Deep Security Machine/Domain Separation

Deep Security provides machine or domain separation through the implementation of firewall rules/filters on specific virtual machines or physical machines to create separate processing domains/zones. This allows additional privileges within a virtual machine while restricting privileges to other virtual machines or to the underlying actual machine. Deep Security within a virtualized environment provides agentless security at the hypervisor level.

This security provided by the Deep Security Virtual Appliance. The virtual appliance is deployed at the cluster level through NSX Manager to offer protection to VMs on a given host. Through integration with VMware NSX Advanced or Enterprise, the Deep Security Virtual Appliance can perform firewall, intrusion prevention, anti-malware (Windows only) and file integrity monitoring capabilities (Windows only) for all protected VMs.

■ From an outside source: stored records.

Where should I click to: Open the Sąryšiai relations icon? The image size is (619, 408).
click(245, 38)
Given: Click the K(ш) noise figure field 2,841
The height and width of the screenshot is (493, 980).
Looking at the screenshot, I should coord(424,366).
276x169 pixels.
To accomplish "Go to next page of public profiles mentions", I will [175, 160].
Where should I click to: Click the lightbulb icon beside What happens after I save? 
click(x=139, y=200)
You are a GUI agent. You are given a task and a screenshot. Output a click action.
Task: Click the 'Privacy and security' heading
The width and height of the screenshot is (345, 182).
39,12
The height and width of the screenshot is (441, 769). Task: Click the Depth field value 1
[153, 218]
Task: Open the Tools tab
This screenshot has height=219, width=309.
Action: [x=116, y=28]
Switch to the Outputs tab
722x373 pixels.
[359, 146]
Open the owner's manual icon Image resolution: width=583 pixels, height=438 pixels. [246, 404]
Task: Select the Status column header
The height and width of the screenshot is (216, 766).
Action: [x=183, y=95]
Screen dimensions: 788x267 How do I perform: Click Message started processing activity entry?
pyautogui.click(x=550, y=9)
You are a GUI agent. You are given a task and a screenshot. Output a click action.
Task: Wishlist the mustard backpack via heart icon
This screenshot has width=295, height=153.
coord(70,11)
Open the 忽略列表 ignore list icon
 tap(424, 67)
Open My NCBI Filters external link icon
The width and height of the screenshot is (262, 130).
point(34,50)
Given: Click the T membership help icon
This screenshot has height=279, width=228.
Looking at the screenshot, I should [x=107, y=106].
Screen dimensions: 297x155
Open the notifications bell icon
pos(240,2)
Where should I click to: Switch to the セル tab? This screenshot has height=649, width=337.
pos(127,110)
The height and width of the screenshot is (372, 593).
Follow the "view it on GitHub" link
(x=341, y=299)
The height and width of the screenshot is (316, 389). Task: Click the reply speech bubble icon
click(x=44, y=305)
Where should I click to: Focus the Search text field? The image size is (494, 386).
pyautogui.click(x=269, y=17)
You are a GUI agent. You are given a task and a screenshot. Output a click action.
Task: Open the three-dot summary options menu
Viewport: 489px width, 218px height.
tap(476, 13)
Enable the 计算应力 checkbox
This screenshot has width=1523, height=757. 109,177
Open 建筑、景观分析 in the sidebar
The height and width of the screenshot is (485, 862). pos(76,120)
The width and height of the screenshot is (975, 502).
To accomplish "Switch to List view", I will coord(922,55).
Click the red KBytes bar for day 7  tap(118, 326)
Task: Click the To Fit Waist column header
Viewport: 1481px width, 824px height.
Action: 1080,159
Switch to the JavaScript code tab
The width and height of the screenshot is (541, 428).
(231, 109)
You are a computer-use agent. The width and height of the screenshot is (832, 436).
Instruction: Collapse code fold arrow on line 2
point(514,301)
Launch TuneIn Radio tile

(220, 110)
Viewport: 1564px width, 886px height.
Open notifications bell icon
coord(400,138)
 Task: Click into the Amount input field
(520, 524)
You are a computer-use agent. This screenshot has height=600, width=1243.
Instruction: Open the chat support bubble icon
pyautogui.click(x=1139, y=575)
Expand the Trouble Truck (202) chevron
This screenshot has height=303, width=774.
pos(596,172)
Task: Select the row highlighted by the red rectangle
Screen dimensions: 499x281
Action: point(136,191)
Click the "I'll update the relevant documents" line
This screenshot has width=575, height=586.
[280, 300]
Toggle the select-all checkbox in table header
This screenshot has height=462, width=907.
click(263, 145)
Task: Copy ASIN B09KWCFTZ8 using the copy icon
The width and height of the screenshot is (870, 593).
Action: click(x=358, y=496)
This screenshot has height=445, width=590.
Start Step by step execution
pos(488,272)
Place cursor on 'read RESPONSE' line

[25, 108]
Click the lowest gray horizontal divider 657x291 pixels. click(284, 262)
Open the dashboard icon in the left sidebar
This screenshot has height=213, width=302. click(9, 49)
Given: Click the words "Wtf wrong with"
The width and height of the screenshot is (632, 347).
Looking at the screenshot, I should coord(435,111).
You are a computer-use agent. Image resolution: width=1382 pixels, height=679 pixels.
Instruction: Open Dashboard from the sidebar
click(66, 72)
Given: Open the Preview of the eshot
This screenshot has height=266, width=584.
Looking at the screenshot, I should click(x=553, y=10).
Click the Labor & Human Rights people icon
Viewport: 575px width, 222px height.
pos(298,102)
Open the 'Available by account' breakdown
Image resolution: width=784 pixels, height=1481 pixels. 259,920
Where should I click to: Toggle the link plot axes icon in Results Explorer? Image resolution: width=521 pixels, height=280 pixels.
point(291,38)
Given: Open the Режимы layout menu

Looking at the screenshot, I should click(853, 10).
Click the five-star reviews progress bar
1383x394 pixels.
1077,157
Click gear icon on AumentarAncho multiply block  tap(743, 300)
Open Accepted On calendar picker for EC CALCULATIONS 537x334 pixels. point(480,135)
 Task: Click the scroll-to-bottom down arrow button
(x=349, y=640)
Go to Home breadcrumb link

Deep Security Integrity Monitoring Rules

Deep Security makes use of integrity monitoring rules to provide indicators of compromise for password related controls of the enterprise. The Deep Security integrity monitoring capability can also use a composite rule that creates a higher severity alert after five failed passwords within a period of 10 minutes.

Deep Security also uses Log Inspection rules to analyze log files and detecting Unsuccessful Logon Attempts. Use is made of the OSSEC log inspection engine which is integrated into Deep Security Agents and gives Deep Security the ability to inspect the logs and events generated by the operating system and applications running on the computer. Log Inspection can forward suspicious events to an SIEM system or centralized logging server for correlation, reporting, and archiving.

Deep Security Firewall Rules

Deep Security Firewall rules for wireless laptops addresses the problem where many laptops are capable of connecting to both the wired and wireless networks, organizations need to be aware of the problems that can result from this scenario. The common problem is a "network bridge" configured between the wired and wireless network.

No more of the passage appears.